Even though we can efficiently and reproducibly generate, from blood, specific brain cell types using two-dimensional (2D) cultures, these methods are unlikely to recapitulate the neural tissue organization in vivo. This problem has been tackled with the advent of cerebral organoids — i.e., 3D culture systems derived from human iPSCs that recapitulate distinct architectures of the human brain, composed of progenitor and neural cells, organized in layers almost as in the native brain. The use of cerebral organoids closely mimics the cellular environment of living organisms.
A decades-long aspiration in the field of AD is now within reach: the ability to model the AD brain disease of individuals using iPSCs-derived 2D and 3D human models. Using these systems, cells can grow safely in two or three dimensions and, more importantly, can more closely mimic the cellular environment of living organisms under pathological or normal conditions.
As part of the Richman Center, the Machairaki Lab focuses on a unique personalized medicine approach involving the development of hiPSC models for the characterization of AD biologic subtypes. To reach this goal, we obtain blood from patients with or at risk for AD, as well as from comparison groups followed by generation of each individual’s iPSC lines. These cell lines are differentiated to each person’s brain cells, namely different types of neurons, astrocytes and microglial cells, as well as organoids that are being used as platforms for biomarker discovery and drug screening (see the chart).

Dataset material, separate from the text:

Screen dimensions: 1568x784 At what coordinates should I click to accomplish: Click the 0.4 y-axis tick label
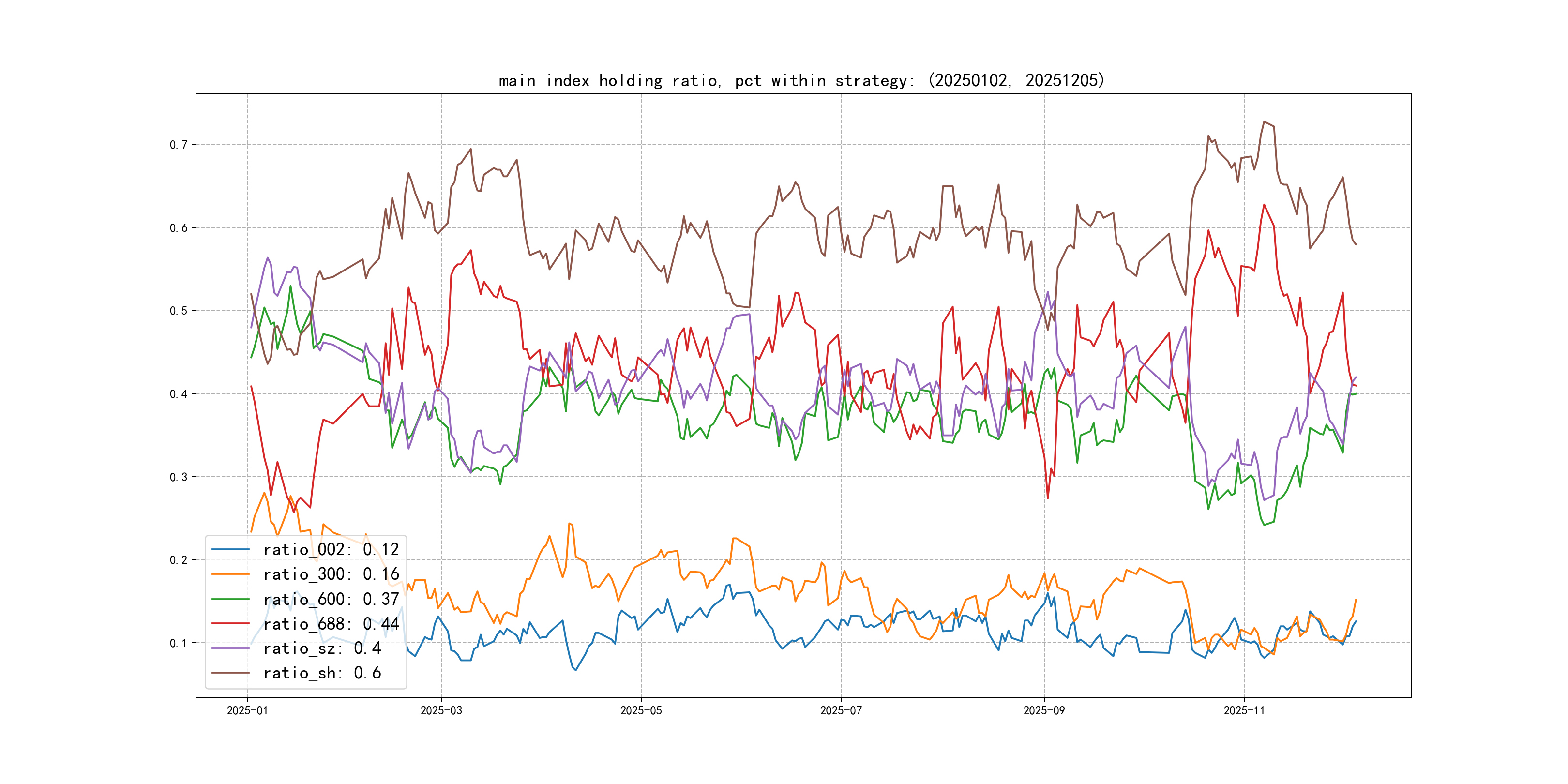click(x=179, y=394)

Our in vitro iPSC models have an unprecedented level of cellular resolution and great experimental versatility. These features offer unique opportunities for testing drugs at the single person level, developing disease biomarkers, and asking questions about cellular and molecular aspects of pathogenesis. Human iPSCs-derived brain cells can provide a unique platform to model AD on a patient-by-patient basis. Differentiation of iPSCs from large numbers of patients with AD will allow classification of the patients into subtypes depending on their response to drug tests.

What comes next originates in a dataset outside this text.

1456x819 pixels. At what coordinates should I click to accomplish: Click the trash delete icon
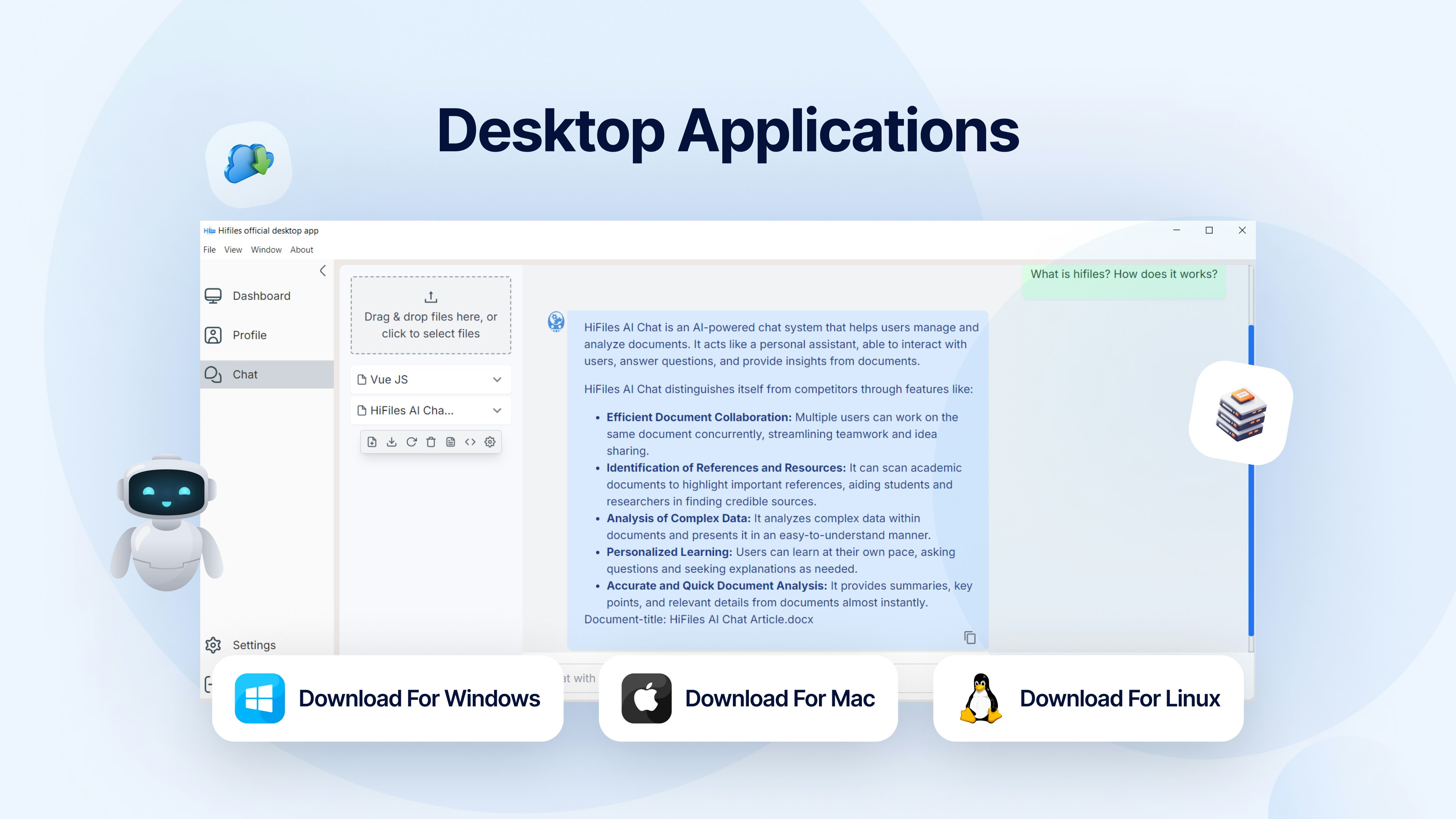point(431,442)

The advent of iPSC-derived individual person models of the AD brain disease will also significantly improve the way clinical trials are performed in the future. Testing a drug investigated in a clinical trial will be first studied in a patient’s iPSC-derived brain cells, leading to fast selection of a subgroup of patients who are likely to respond positively, accelerating the drug under study to the next phases of the trial (Figure 2).

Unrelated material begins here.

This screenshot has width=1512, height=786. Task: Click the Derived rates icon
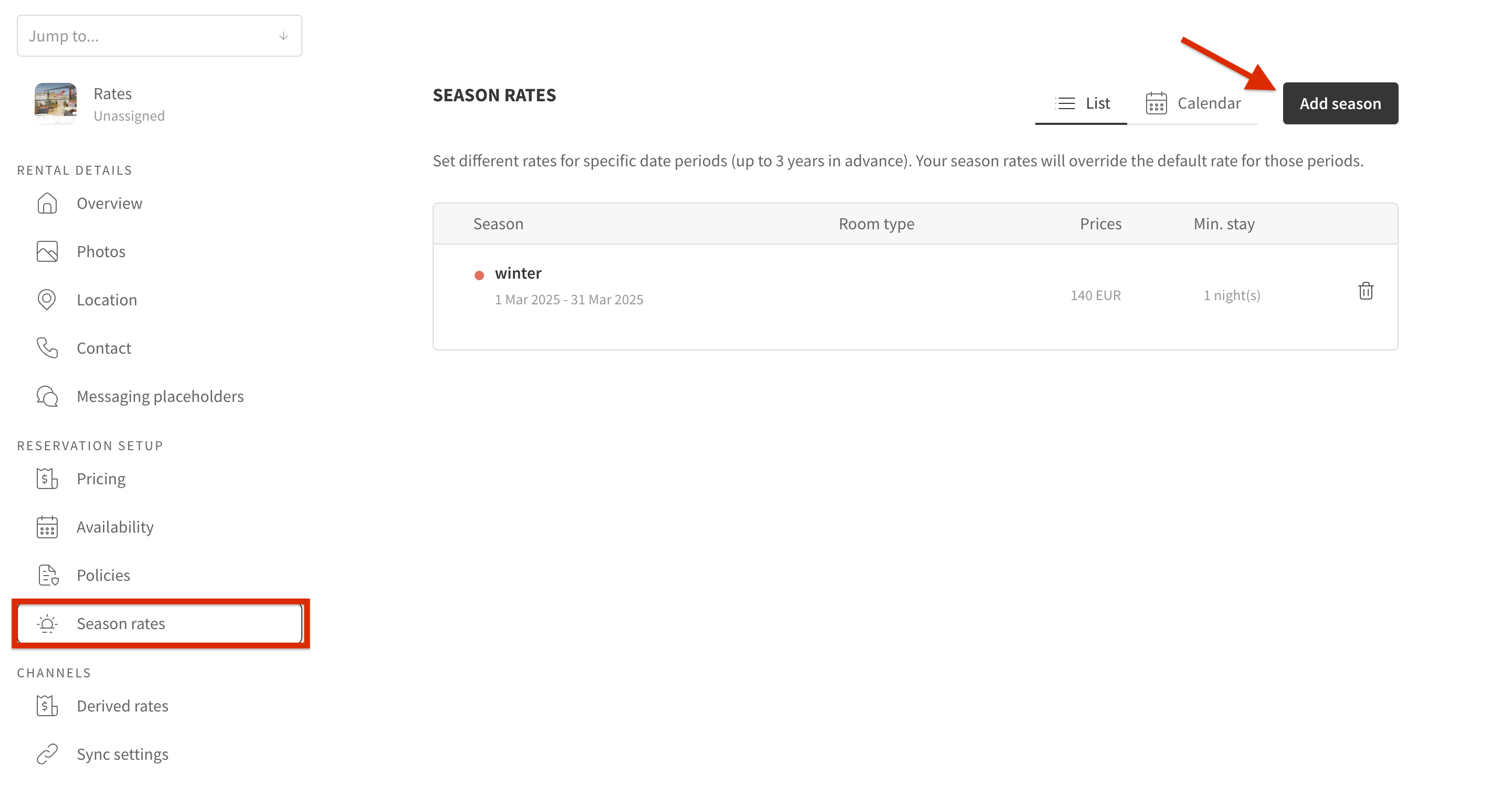[47, 706]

Finally, iPSCs provide the opportunity to study the exact genomic (DNA) information of each patient, enabling study of the genetic basis of AD and how it can influence response to a drug treatment. Combining the genomic analysis of numerous Alzheimer’s disease iPSC-brain cells in a dish and drug screening assays in these cells will help identify patient-specific genetic variations responsible for effective person-specific drug treatment that could then serve as biomarkers. The Richman Center is also supporting the Avramopoulos Genetics Lab to explore ways to expand our information input from rare but highly deleterious Alzheimer’s-causing DNA mutations to less deleterious but very common disease-causing variation through combining them as biology informed polygenic risk scores in prediction models.